- _WHAT YOU ARE ASKED TO DO_:
For each line of the data that includes the word "letter", copy the line.

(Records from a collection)
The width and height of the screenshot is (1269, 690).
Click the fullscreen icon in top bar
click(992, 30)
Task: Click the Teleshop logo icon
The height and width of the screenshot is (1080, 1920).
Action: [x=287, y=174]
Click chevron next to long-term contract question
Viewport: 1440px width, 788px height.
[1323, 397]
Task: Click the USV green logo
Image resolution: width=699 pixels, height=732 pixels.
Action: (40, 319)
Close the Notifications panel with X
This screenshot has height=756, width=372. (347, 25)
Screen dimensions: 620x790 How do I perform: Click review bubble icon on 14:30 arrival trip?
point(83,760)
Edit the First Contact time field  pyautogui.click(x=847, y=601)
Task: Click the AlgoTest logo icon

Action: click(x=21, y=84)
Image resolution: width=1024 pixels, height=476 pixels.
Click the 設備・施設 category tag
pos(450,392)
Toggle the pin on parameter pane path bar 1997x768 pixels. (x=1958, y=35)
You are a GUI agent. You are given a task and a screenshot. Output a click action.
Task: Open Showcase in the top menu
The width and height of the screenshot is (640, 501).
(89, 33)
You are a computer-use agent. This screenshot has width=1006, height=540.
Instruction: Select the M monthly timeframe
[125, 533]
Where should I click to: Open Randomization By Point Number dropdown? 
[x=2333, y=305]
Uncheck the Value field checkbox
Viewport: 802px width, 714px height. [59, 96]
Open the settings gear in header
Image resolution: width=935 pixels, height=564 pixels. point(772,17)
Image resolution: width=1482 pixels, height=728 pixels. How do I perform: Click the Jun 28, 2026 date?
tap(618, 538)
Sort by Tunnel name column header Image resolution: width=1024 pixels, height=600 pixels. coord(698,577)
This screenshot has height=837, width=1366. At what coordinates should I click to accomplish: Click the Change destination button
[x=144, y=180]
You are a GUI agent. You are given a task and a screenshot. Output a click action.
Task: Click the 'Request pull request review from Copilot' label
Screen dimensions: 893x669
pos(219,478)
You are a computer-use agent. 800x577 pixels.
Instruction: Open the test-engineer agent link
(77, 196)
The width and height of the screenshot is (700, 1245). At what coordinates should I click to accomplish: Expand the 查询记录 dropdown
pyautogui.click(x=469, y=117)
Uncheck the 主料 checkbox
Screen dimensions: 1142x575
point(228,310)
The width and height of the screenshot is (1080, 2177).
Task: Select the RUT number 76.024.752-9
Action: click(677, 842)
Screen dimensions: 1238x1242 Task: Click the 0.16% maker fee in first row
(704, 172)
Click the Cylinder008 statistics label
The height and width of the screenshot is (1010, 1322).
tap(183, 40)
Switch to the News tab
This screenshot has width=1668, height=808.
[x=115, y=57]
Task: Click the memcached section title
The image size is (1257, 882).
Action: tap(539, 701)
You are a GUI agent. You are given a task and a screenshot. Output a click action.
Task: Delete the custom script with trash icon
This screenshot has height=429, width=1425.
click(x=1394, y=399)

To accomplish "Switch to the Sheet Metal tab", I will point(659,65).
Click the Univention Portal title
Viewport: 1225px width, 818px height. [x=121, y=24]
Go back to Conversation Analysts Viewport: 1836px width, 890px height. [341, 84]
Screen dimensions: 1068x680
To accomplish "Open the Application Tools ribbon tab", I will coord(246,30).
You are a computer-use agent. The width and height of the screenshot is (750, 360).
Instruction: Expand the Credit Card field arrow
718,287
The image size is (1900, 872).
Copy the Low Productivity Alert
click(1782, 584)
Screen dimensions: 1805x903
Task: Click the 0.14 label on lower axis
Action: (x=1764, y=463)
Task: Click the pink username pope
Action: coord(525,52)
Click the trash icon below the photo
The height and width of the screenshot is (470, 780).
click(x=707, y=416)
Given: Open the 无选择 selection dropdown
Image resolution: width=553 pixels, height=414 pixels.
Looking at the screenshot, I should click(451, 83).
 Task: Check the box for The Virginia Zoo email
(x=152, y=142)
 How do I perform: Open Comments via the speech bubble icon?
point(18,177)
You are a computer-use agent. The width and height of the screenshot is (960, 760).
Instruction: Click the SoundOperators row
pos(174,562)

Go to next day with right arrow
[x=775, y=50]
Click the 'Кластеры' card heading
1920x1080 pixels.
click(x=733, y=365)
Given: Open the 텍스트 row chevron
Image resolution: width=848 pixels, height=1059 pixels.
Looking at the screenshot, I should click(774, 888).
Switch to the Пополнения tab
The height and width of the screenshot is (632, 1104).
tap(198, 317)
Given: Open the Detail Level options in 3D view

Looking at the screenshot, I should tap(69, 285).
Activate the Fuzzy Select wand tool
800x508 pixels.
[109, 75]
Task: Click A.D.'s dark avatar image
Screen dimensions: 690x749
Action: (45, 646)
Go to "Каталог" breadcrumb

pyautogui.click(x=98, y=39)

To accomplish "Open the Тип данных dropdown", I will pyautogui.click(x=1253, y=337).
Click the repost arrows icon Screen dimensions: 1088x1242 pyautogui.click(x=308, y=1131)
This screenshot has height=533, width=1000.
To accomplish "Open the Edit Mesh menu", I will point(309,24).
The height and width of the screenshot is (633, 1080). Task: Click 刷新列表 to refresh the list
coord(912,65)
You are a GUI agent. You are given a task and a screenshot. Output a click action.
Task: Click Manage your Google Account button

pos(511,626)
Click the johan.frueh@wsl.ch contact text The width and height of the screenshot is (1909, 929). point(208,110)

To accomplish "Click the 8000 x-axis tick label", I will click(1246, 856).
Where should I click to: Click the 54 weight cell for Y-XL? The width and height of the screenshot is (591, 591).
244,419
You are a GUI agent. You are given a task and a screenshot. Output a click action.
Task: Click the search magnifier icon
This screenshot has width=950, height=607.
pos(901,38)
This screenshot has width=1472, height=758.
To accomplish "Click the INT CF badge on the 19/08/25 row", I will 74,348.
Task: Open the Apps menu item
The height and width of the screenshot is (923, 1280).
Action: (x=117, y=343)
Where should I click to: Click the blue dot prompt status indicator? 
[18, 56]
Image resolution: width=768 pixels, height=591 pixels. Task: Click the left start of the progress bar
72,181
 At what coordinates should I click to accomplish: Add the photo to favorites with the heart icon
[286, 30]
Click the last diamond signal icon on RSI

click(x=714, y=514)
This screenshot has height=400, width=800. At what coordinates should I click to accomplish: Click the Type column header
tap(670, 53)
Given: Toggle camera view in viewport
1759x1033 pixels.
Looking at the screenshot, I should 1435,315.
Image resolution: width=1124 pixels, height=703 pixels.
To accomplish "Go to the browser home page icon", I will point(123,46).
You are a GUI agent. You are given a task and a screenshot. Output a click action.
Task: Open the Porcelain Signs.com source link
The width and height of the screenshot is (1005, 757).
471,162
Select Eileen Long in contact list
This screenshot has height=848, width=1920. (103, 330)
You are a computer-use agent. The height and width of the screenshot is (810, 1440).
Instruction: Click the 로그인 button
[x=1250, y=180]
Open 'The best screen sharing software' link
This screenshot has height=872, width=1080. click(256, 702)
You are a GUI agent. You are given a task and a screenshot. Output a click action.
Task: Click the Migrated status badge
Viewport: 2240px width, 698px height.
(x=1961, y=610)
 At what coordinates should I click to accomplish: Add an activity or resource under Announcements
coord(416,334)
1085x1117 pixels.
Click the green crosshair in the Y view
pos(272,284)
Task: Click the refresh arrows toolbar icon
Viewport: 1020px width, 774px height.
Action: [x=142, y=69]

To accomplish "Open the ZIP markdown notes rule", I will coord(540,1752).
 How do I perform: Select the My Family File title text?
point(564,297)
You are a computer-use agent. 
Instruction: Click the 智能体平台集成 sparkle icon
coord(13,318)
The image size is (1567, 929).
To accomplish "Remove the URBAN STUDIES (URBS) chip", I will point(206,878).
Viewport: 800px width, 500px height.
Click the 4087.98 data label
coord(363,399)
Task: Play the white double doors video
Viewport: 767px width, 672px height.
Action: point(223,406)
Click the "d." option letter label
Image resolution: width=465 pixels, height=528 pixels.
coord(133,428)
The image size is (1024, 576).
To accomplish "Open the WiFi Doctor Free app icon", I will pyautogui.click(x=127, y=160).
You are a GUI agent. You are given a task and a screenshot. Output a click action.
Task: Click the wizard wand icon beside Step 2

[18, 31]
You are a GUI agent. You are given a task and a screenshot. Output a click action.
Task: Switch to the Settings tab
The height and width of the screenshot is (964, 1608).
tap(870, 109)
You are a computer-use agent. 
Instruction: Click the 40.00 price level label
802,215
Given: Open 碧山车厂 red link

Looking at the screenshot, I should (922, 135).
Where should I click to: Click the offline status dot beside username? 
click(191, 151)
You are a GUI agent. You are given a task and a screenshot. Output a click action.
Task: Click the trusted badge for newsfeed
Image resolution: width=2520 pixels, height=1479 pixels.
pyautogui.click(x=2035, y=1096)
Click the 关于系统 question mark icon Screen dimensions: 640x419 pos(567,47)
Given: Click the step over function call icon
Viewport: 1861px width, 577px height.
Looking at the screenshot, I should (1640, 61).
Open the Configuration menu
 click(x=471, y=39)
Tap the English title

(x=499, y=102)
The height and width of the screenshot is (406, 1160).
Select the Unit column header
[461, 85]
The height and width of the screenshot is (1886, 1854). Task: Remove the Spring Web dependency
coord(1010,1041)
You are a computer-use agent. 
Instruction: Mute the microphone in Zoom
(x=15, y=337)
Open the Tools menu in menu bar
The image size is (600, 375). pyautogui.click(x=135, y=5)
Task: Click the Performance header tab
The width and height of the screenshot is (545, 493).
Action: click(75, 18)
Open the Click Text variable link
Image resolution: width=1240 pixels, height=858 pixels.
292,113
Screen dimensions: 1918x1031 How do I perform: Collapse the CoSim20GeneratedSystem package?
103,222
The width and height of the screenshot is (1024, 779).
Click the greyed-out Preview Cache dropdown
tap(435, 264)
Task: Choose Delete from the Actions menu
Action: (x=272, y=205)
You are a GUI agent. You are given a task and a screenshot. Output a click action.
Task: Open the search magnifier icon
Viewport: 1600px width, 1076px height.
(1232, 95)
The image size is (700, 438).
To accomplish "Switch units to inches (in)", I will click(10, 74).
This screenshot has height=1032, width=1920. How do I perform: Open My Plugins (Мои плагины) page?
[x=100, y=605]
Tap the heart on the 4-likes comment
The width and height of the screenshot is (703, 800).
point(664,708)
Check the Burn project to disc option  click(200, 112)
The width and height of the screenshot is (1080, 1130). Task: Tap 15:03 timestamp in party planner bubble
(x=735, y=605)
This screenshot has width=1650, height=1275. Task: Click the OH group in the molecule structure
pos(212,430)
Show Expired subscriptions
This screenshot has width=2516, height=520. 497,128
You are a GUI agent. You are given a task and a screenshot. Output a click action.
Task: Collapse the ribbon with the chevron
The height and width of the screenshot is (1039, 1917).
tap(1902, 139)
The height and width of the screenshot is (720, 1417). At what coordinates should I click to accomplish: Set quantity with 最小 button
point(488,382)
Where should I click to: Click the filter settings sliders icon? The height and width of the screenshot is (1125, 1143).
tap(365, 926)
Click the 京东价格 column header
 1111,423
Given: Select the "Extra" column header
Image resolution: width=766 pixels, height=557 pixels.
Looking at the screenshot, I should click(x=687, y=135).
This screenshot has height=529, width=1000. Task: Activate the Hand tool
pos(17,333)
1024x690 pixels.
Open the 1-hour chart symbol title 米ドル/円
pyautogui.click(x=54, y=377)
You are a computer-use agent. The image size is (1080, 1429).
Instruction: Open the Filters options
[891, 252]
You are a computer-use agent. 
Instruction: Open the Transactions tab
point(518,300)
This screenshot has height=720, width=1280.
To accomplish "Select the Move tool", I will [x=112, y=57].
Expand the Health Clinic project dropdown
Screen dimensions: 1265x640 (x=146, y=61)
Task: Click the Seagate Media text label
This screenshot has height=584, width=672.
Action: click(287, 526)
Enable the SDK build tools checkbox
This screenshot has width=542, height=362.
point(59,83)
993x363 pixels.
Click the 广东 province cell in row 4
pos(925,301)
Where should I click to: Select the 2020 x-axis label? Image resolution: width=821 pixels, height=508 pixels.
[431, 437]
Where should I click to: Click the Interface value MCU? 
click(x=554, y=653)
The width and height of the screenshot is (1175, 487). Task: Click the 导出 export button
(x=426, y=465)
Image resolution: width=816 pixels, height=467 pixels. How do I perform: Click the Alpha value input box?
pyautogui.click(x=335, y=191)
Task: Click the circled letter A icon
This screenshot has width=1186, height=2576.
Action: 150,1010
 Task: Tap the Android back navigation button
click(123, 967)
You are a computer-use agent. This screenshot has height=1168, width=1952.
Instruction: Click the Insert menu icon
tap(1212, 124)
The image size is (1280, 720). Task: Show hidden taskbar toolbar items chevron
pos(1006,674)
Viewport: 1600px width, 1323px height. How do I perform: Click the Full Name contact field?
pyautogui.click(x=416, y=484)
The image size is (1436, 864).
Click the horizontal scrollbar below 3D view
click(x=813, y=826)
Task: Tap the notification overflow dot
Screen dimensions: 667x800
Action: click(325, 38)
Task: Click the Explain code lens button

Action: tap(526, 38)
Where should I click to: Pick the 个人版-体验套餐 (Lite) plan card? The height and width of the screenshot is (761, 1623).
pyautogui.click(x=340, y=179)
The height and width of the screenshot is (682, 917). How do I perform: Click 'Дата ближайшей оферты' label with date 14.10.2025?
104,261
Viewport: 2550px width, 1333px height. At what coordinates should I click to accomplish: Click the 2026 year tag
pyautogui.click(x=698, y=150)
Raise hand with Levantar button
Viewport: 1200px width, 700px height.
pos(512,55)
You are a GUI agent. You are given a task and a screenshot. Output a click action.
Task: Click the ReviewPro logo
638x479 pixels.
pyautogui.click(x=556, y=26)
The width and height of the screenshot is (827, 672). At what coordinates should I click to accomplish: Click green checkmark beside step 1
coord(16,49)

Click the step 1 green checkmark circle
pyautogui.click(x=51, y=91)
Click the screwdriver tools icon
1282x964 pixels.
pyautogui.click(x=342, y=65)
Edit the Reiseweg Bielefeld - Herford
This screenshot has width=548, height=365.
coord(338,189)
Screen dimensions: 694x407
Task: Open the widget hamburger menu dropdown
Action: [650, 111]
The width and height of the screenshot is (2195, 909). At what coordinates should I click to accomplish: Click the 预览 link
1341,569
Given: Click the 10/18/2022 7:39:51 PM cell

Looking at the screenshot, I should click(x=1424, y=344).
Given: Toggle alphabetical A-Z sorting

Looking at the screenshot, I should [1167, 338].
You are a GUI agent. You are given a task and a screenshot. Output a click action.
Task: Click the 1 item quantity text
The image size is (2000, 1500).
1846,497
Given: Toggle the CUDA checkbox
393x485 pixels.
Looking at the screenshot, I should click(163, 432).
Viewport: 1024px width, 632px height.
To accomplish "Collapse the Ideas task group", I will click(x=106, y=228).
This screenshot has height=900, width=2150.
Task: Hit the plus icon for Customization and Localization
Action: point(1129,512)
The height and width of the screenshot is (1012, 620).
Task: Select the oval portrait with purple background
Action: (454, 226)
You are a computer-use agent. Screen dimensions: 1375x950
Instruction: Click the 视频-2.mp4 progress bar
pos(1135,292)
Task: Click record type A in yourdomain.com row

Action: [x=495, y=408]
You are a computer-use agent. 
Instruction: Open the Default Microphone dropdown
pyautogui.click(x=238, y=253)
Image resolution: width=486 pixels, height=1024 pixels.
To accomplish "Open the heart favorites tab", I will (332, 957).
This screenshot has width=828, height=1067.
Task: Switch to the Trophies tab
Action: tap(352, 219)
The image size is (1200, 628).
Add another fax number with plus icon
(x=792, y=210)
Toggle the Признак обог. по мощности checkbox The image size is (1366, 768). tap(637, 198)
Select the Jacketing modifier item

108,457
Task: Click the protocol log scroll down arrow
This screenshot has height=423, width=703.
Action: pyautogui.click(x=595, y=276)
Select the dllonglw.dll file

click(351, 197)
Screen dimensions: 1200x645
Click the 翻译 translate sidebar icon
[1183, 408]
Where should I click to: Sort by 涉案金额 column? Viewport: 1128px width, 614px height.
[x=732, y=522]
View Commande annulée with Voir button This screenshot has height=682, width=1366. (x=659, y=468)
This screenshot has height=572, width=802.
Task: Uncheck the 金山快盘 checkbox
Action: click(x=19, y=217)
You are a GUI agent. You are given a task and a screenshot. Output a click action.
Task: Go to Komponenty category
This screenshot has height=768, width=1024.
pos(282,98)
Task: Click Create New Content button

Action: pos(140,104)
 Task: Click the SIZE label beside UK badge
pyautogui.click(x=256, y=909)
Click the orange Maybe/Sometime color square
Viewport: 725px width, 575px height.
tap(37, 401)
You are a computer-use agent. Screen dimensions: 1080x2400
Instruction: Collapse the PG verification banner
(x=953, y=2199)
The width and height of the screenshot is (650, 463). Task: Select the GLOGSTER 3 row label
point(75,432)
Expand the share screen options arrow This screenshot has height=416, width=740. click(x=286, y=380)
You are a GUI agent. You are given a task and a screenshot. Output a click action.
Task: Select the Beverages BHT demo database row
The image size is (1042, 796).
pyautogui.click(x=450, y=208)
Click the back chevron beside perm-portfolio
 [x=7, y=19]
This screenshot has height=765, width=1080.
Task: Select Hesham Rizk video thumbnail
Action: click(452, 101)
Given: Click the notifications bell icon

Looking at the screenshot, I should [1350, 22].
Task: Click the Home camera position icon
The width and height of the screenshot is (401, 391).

- _ANSWER TO THIS PROBLEM_:
Click the "d." option letter label
Task: Click the circled letter A icon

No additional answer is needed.